*** SUPPLIED ENTRIES

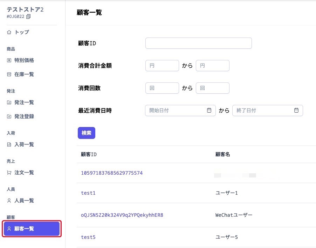Open customer test1 detail link
This screenshot has width=316, height=248.
(88, 193)
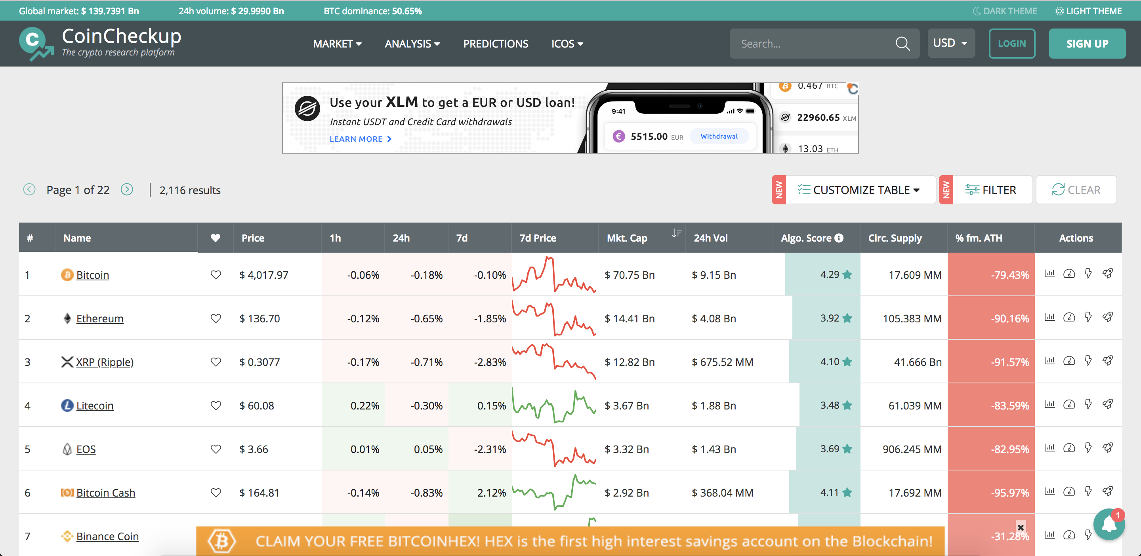1141x556 pixels.
Task: Open the notification bell icon
Action: [x=1109, y=524]
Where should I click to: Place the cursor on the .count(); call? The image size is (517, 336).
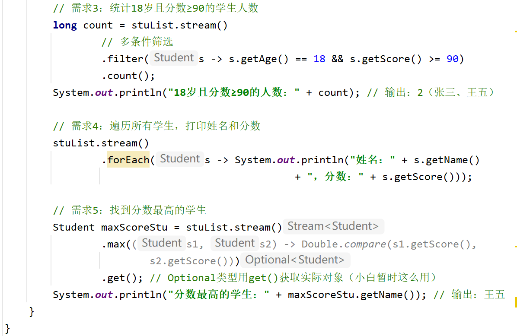pos(128,76)
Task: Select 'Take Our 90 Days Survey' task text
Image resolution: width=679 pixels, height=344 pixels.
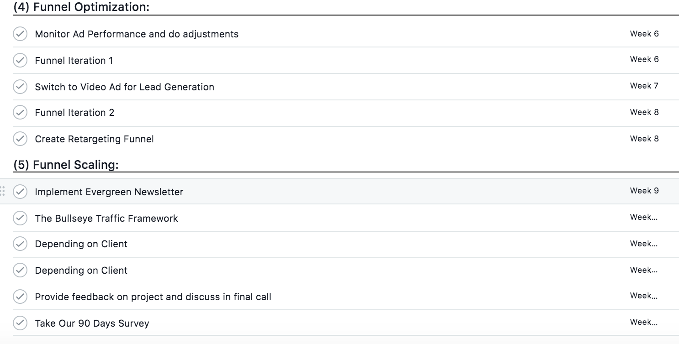Action: tap(92, 323)
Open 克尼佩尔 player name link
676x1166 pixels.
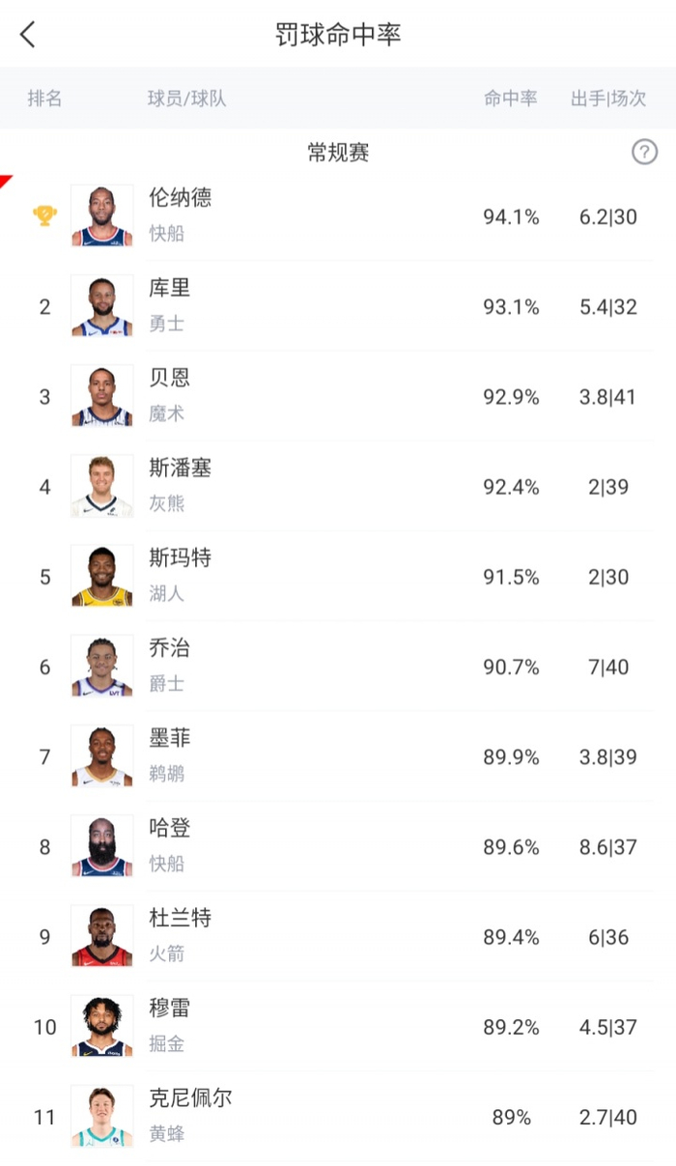pyautogui.click(x=190, y=1097)
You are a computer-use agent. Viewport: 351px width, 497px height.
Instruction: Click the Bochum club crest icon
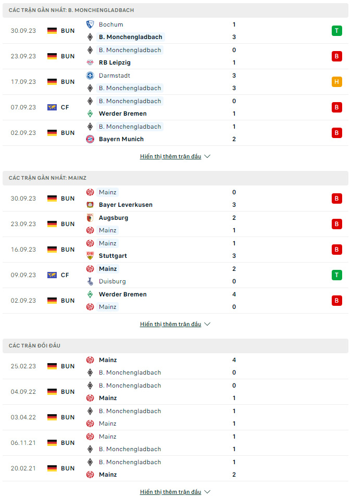point(90,24)
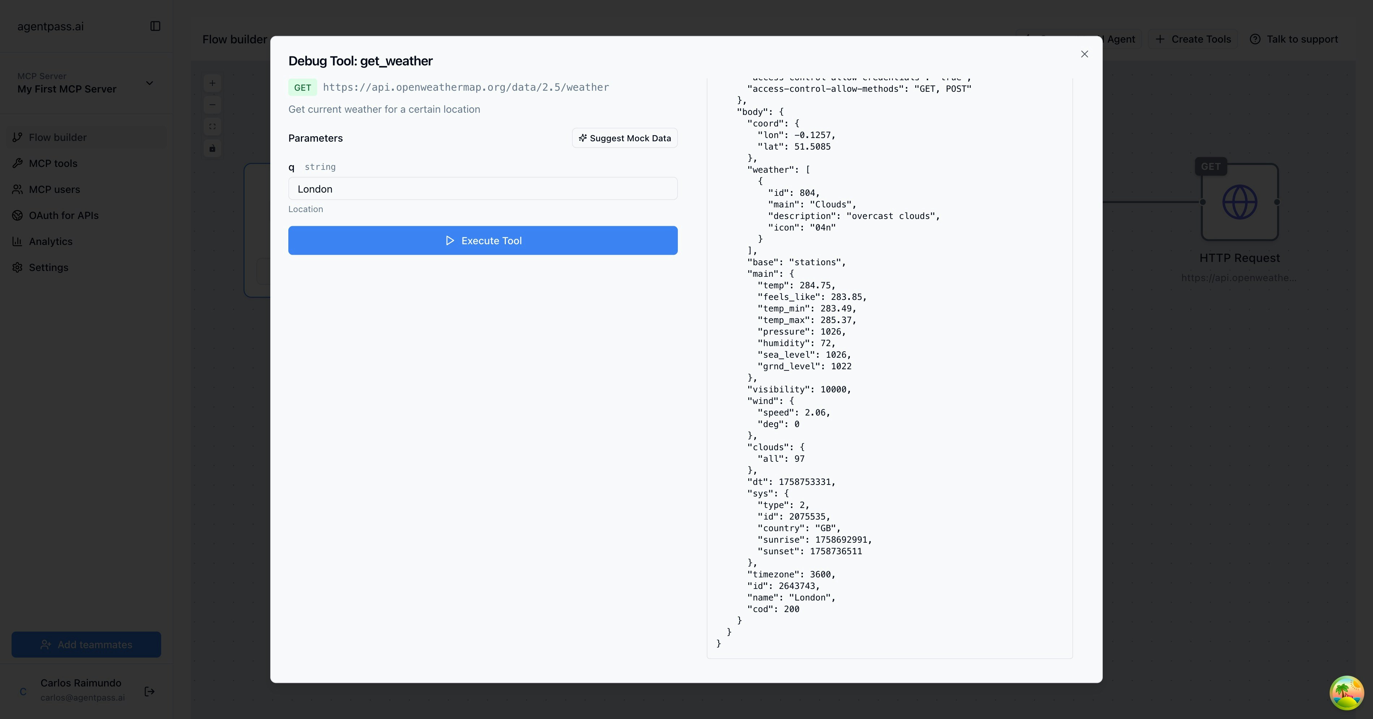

******

Write every line of text in the records above as a JSON list of strings, one string per line, with blank lines omitted. Leave the pictures out of the list.

[
  "Open customer test1 detail link",
  "This screenshot has width=316, height=248.",
  "(88, 193)",
  "1141x556 pixels.",
  "Task: Open the notification bell icon",
  "Action: [x=1109, y=524]",
  "Where should I click to: Place the cursor on the .count(); call? The image size is (517, 336).",
  "pos(128,76)",
  "Task: Select 'Take Our 90 Days Survey' task text",
  "Image resolution: width=679 pixels, height=344 pixels.",
  "Action: tap(92, 323)",
  "Open 克尼佩尔 player name link",
  "676x1166 pixels.",
  "pyautogui.click(x=190, y=1097)",
  "You are a computer-use agent. Viewport: 351px width, 497px height.",
  "Instruction: Click the Bochum club crest icon",
  "point(90,24)"
]